ONE of the first appearances of comedy team Stan Laurel and Oliver Hardy was in producer Hal Roach's 1927 silent short "The Battle of the Century," in which Laurel plays a wisp of a boxer whose crooked manager (Hardy) tries to collect on an insurance policy by making the fighter slip on a banana peel. Instead, a pie man loses his wares after tumbling on the peel, storms up to the bulky Hardy and drills him in the kisser with a pie. Chaos ensues, with a city block engaging in cinema's creamiest pie fight.
But the affaire de tarte may have been even richer. Unfortunately, the film doesn't exist in its original form, for much of it has been lost. The donnybrook we see today consists of editing by Robert Youngson, specifically for his 1957 compilation tribute to silent film stars, "The Golden Age of Comedy." Youngson, thankfully, saved the pie fight, but he also trimmed the scene by half, got rid of the title cards and juggled the sequence of events, leaving us to wonder what we're missing.
Mark Binelli considers what history might have missed in his hysterically funny first novel, "Sacco and Vanzetti Must Die!" Nicola Sacco and Bartolomeo Vanzetti were tried, convicted and executed for the 1920 murders of two men during a payroll robbery in South Braintree, Mass. The pair's case generated worldwide attention and fostered impassioned debate, with many arguing that the avowed anarchists were nothing but victims of a politically motivated prosecution. Instead of trotting out the infamous executionees for political grandstanding, Binelli re-imagines the duo as slapstick comedians a la Stan and Ollie. His slim, straight-man Bart and fat, gag-prone Nic rise from, respectively, an eel monger and shoe-edge maker to become international film stars with a pointed calling card: knife-throwing routines as dangerous as they are balletic.

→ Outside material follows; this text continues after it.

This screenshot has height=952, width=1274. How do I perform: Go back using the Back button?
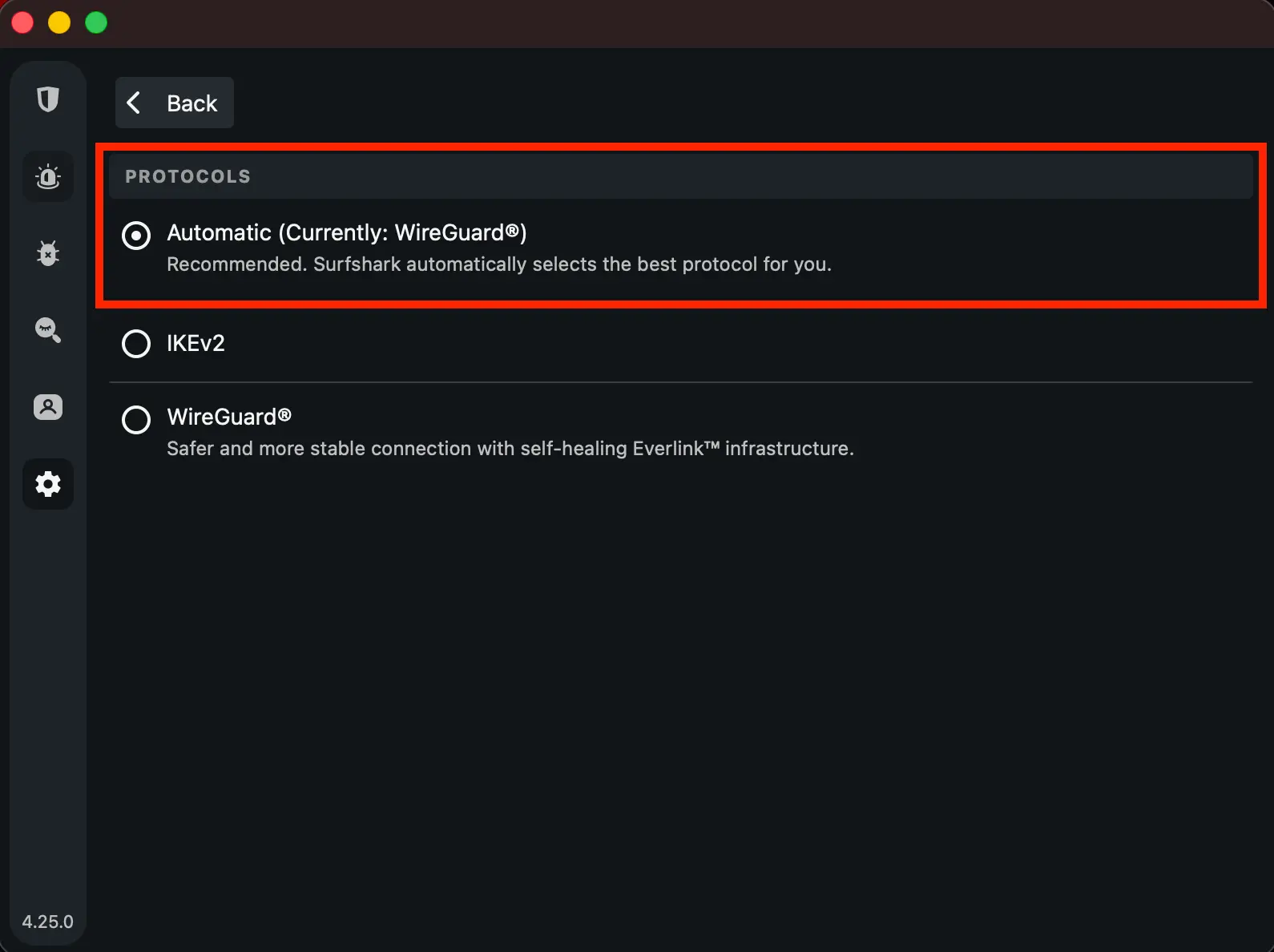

The conceit -- with its attendant "edge" and "blade" metaphors -- works extremely well, not only as an entertaining exercise in alternative history but also as a contemplation of comedy, ethnic definition and friendship. Binelli's pair inhabit the muddy borders between Italian and American, fiction and invention, and laughter and despair as they traverse 50 years of successes and slips.
Binelli balances his protagonists with aplomb, nimbly playing them off each other. The novel's purposely disjunctive structure complements Binelli's robust sense of history; we catch small glimpses of the real Sacco and Vanzetti in the book's funhouse mix of made-up fictional newsreels, movie magazine interviews and historical interludes, as well as snippets from faked scholarly books, Bart's private diaries and Nic's unfinished gag guide. Binelli ties together these disparate sources with scenes culled from the vaudeville duo's movies, which often play as set pieces that explore the men's interior development. The results can be as dizzying as a Mack Sennett Keystone comedy, but the book's rollicking pace and even its touching moments and deeper implications -- how do we really know anyone? -- find ample breathing room in Binelli's shimmery postmodern stylings.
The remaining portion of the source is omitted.